僕の身長で愛を測らないで下さい。
山田のマヌケな雄叫びに、わたしたちはフリーズした。


……再婚してくれーーって。


せめて、


やり直そうっ


とか、


俺のそばにいてくれないか


とか、


もうちょっとかっこいい言い方あるじゃん。


再婚してくれーーって。


このセリフは実際に聞くと、字面よりかなりアホっぽい。


どストレートは称賛にあたいするけど。


毒気をぬかれてる外野をよそに、山田は睨みつけるように戸波先生を見つめていた。


戸波先生も、山田は静かに見つめ返す。


戸波先生がふっと笑った。


「いいわよ。」


シャーペン貸してくれないか


いいわよ


みたいな、らしくない軽いのりで、戸波先生はあっさり返事した。


「うそ……」


「やだ……」


我に返った山田ファンが信じられない、というようにつぶやきを漏らす。


でも、中には、やっぱりそうなんだ、みたいな感じでうんうんうなづいてる子もいた。


山田が戸波先生を見る目の熱に、気づいていた子は結構いたらしい。


まぁ、あれほどあからさまだったら気づくよなぁと、わたしはぼんやり思う。


「あのね、山田先生。
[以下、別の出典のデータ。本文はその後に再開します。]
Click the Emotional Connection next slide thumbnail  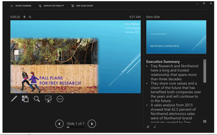click(176, 37)
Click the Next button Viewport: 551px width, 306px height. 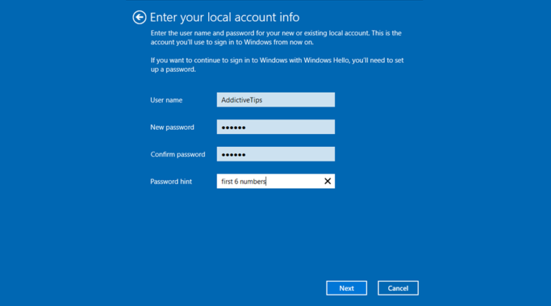[x=347, y=288]
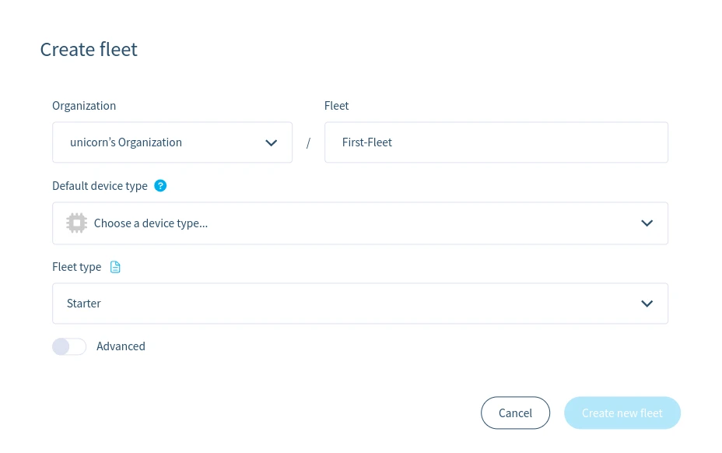This screenshot has width=722, height=453.
Task: Open the Fleet type documentation icon
Action: tap(115, 267)
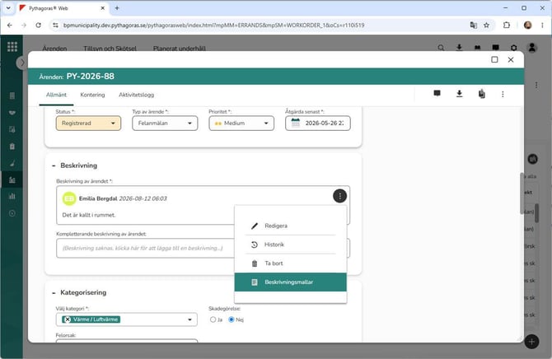
Task: Click the comment icon in the dialog toolbar
Action: [437, 94]
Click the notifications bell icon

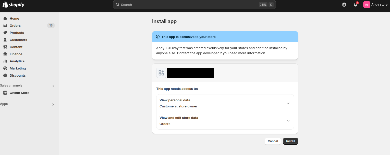355,5
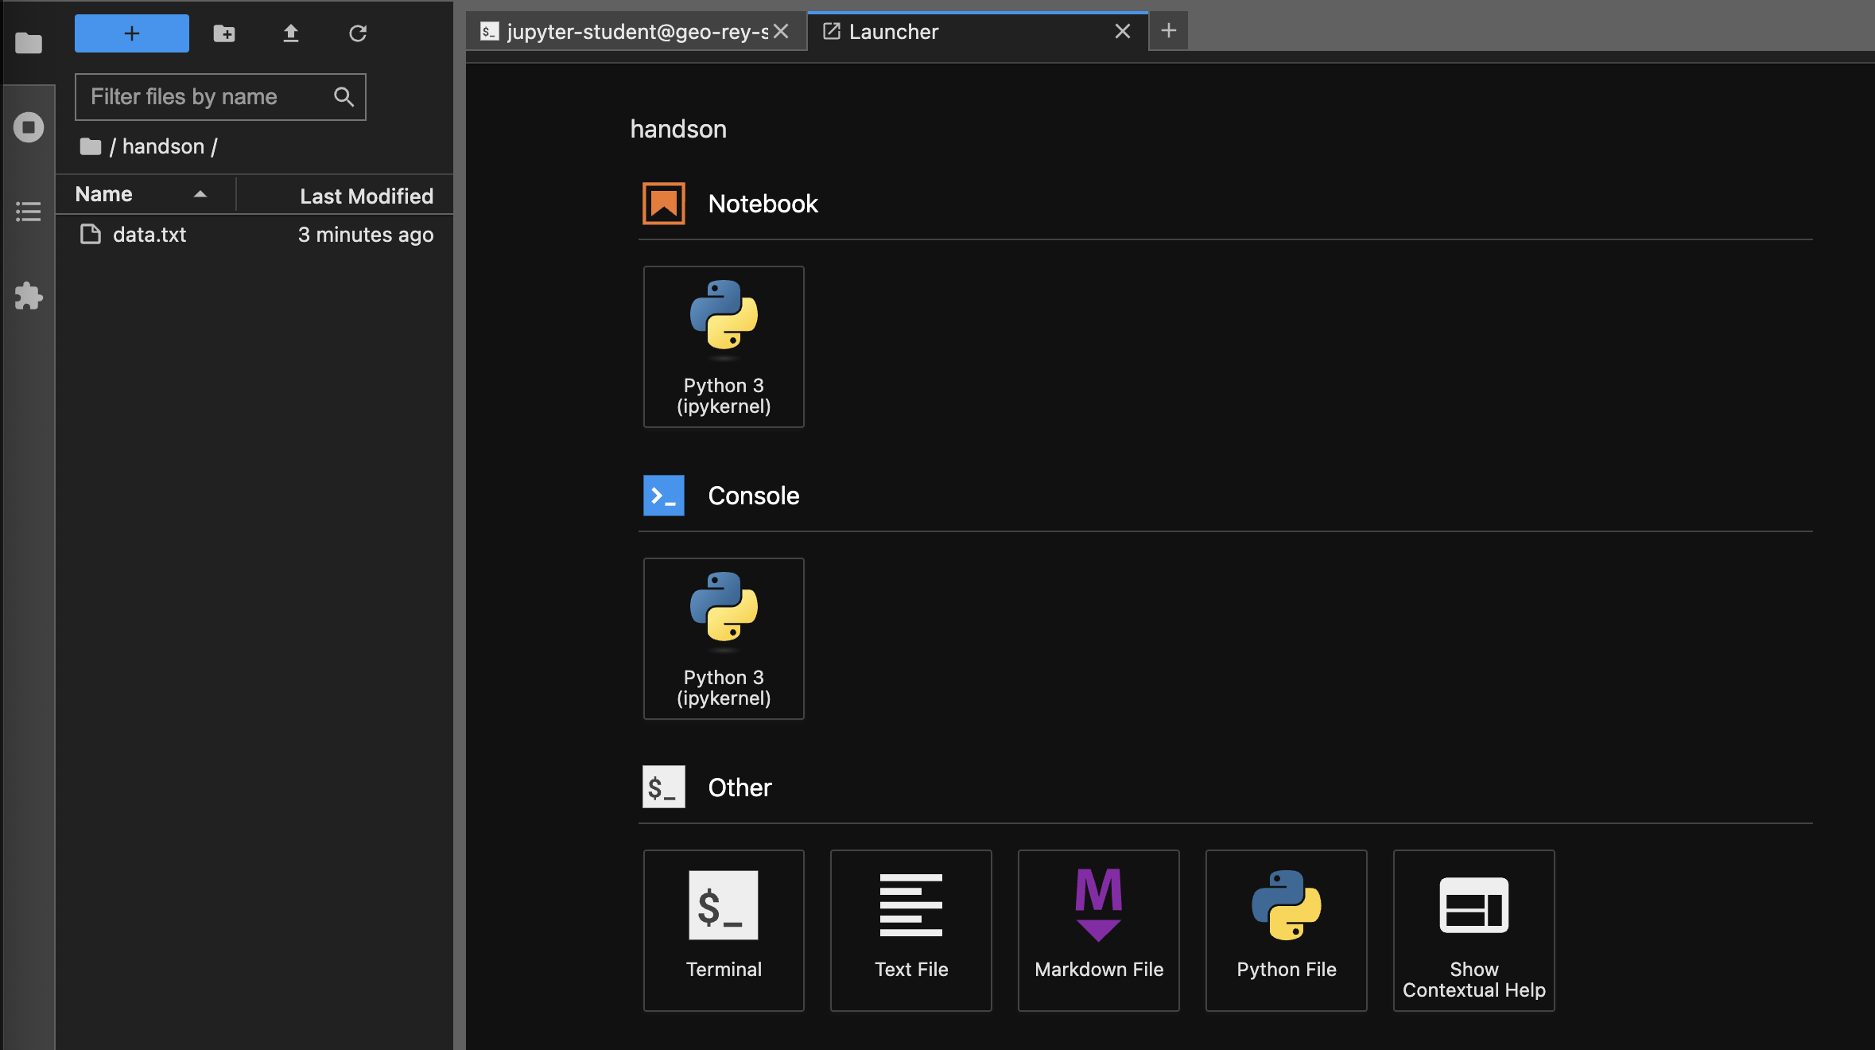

」


戸波先生が心底楽しげににっこりした。


「浮気、してもいいわよ。」


「…はっ⁈」


山田が叫んだ。


わたしもこころの中で叫んだ。


つか、そこにいた人間みんな叫んでたと思う。


戸波先生は山田の反応にさらに嬉しそうに笑った。


「してもいいけど、したら、許さない。
ただし、今度は離婚はしない。」



「……」


戸波先生は口をパクパクしてる山田に近づくと、なんとも大胆なことに山田の胸に飛び込んだ。


数人の生徒がひいっと悲鳴を漏らす。


そして、戸波先生は小さく山田の耳に囁いた。


その声は小さすぎて、こちらには聞こえなくて、その場にいた全員が、歯がゆい思いをすることになった。


「一生、わたしとユウ太の下僕ね。」



この時の言葉は、その後、ユウ太くん経由で知った。


まぁ、山田の顔みてれば、なんて言われたかなんて、だいたい想像ついたけど。